Moratinos dice que trabajará por una "reformulación" de la Agenda de Lisboa ante la crisis económica

Durante la Presidencia europea de España en el primer semestre de 2010

El ministro de Asuntos Exteriores y de Cooperación, Miguel Ángel Moratinos, dijo hoy que el "nuevo ciclo de la economía internacional" hace "imprescindible una reformulación en profundidad de la 'Agenda de Lisboa'", que España impulsará durante la Presidencia Europea que ejercerá en el primer semestre de 2010.

Moratinos hizo esta consideración durante su intervención ante la Comisión Mixta para la Unión Europea que se desarrolló hoy en el Congreso de los Diputados.

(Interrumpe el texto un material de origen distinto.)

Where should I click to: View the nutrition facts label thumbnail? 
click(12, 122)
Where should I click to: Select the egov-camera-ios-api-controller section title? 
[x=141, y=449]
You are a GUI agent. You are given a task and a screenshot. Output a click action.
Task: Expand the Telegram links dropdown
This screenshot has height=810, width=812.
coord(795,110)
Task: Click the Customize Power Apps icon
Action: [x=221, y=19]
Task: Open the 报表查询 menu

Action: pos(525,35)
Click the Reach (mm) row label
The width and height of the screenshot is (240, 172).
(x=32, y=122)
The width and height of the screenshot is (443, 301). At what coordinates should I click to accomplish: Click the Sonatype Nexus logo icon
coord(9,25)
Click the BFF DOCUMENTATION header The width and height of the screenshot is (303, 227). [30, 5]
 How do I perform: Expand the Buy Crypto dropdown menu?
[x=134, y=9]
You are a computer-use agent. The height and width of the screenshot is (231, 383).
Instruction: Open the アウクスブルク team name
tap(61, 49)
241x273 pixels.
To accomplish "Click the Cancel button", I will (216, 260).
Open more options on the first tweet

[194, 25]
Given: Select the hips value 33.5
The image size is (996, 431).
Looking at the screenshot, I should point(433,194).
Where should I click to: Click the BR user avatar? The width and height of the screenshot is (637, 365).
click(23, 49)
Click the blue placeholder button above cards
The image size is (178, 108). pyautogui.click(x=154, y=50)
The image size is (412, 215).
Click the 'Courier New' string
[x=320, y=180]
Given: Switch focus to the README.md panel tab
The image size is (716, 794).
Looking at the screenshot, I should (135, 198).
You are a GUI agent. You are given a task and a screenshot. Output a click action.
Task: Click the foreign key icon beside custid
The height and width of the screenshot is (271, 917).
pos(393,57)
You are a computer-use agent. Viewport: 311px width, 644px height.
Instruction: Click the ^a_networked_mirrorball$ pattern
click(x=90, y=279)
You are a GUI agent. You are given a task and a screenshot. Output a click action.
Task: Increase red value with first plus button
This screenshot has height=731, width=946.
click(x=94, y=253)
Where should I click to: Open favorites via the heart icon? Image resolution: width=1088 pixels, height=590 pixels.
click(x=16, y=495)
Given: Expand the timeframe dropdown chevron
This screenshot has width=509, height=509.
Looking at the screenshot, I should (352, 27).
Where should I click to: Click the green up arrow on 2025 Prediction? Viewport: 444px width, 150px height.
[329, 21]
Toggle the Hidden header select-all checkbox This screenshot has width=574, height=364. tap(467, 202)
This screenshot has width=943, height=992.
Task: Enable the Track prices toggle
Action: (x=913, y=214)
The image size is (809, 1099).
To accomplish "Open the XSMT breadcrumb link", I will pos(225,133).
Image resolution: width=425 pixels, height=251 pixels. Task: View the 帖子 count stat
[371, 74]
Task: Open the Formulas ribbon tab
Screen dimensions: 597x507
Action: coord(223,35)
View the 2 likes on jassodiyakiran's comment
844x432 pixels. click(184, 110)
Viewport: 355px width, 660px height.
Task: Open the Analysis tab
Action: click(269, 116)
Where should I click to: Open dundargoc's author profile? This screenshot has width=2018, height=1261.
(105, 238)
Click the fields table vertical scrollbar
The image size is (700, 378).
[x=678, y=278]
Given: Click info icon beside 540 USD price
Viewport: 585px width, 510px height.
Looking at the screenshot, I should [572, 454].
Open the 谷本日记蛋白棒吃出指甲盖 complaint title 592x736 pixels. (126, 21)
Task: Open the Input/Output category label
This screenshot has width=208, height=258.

El jefe de la diplomacia española indicó que "el cambio de ciclo" iniciado en EEUU con la crisis del mercado de las hipotecas y la "fuerte devaluación del dólar, paralelo a la subida de precios de los hidrocarburos y los alimentos" han hecho "imprescindible una reformulación en profundidad de la 'Agenda de Lisboa'".

Moratinos señaló que es preciso colocar a las economías europeas en situación de hacer frente en las "mejores condiciones" a la nueva coyuntura internacional y al mismo tiempo seguir fieles al modelo económico basado en una alta productividad capaz de sostener el modelo social europeo.

España está "comprometida" con el proyecto de una Europa "más eficaz, más integrada, más solidaria y más próspera, que actúa con mayor relevancia y que promueve la paz y la estabilidad", añadió.

Moratinos subrayó que Europa se encuentra en un "momento histórico clave" y la futura "Agenda de Madrid' debe ser la concreción de una "hoja de ruta".

El ministro de Asuntos Exteriores ofreció "consenso" para los puntos clave sobre la Unión Europea que España abordará en esta legislatura, que son la ratificación del Tratado de Lisboa, los ejes prioritarios de la agenda de la Unión para la Presidencia española, la participación "activa" de la revisión del presupuesto comunitario y fortalecer los vínculos con Iberoamérica.

Además, se mostró confiado en que el 1 de enero de 2009 se hayan podido adoptar las reformas legales necesarias para que las Cortes puedan ratificar el Tratado de Lisboa.